Referral, assessment and approval
A person proposing to carry out a controlled action must refer the proposed action for approval under the EPBC Act. The process of assessing and approving an action potentially involves three stages: referral, assessment and approval. There are a number of opportunities for public submissions in these stages.
Once an action is referred under s 68 or 69 of the EPBC Act, the Commonwealth Environment Minister decides whether the action is a controlled action. If the proponent believes it is not a controlled action, the proposal is publicly advertised online for 10 business days, and the public may make submissions about whether the proposal is a controlled action.
If the minister decides that the proposal is a controlled action, it must be assessed under the EPBC Act or under state environmental laws if there is a bilateral agreement in place. The EPBC Act gives five options for the assessment of environmental impacts of controlled actions, including environmental impact statements. There are further opportunities for public submissions in the assessment process.
Once the proposal has been assessed, the minister decides whether to approve or refuse it. This involves assessment of the potential impacts of the action against relevant provisions of the EPBC Act and international legal obligations (e.g. protecting World Heritage areas). Economic and social considerations are also relevant (ss 136–140A EPBC Act).

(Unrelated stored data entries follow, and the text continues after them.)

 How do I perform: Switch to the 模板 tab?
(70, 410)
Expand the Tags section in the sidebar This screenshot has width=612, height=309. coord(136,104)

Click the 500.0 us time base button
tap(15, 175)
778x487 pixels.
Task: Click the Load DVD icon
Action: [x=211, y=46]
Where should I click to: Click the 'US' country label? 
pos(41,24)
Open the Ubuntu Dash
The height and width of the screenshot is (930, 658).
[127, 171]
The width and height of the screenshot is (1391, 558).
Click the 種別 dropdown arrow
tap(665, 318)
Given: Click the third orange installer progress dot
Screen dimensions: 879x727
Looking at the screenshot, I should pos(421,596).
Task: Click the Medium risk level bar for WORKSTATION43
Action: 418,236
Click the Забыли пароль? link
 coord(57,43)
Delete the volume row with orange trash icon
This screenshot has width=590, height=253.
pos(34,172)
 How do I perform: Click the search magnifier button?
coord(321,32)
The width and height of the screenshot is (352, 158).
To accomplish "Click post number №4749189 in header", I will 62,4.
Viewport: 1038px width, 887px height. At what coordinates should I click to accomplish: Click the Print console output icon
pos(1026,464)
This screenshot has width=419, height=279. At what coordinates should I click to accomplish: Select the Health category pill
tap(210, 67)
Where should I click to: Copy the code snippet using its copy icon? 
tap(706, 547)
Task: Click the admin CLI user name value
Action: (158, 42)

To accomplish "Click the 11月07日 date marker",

The EPBC Act provides a potential mechanism to link Commonwealth and state assessment and approval processes known as bilateral agreements. These accredit state and territory assessment and approval processes as assessment and approval processes under the EPBC Act thus avoiding duplication.
An assessment bilateral agreement is in place for Queensland. It allows the State Development and Public Works Organisation Act 1971 (Qld), the Planning Act 2016 (Qld) or the Environmental Protection Act 1994 (Qld) to be substituted for environmental impact assessment. Under this agreement the Commonwealth Environment Minister retains the final decision-making power.
A different type of bilateral agreement known as an ‘approval bilateral’ allows the Commonwealth to delegate the final decision-making power to the state government. No approval bilaterals are currently in force under the Act.
When to make a referral
If a person is proposing to carry out an action that was not fully approved at 16 July 2000 and that has, will have or is likely to have a significant impact on a matter of national environmental significance or a Commonwealth area, they must refer it to the Commonwealth Environment Minister (see the public notices for information about referrals).
How to prevent an offence against the EPBC Act
If a person believes that a development proposed by another person (including a government agency) may have a significant impact on a matter of national environmental significance, they can contact the Commonwealth Department of Agriculture, Water and the Environment, which will then investigate the matter and may request the proponent to refer the proposed action under the EPBC Act. Members of the public also have a right to seek an injunction under s 475 of the EPBC Act to restrain an offence against the Act.